◆ EXERCISE DESCRIPTION ◆
All lines between the one holding "[Haberler.com Google News] (5, 2436)" and the end of the material below, both ends included, should be restated exactly.

◆ DATA IN THIS EXERCISE ◆
§

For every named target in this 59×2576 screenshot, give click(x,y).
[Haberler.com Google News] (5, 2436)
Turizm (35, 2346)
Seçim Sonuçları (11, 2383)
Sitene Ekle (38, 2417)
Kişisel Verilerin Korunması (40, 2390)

§

◆ RESPONSE TO THIS TASK ◆
[Haberler.com Google News] (5, 2436)
Turizm (35, 2346)
Seçim Sonuçları (11, 2383)
Sitene Ekle (38, 2417)
Kişisel Verilerin Korunması (40, 2390)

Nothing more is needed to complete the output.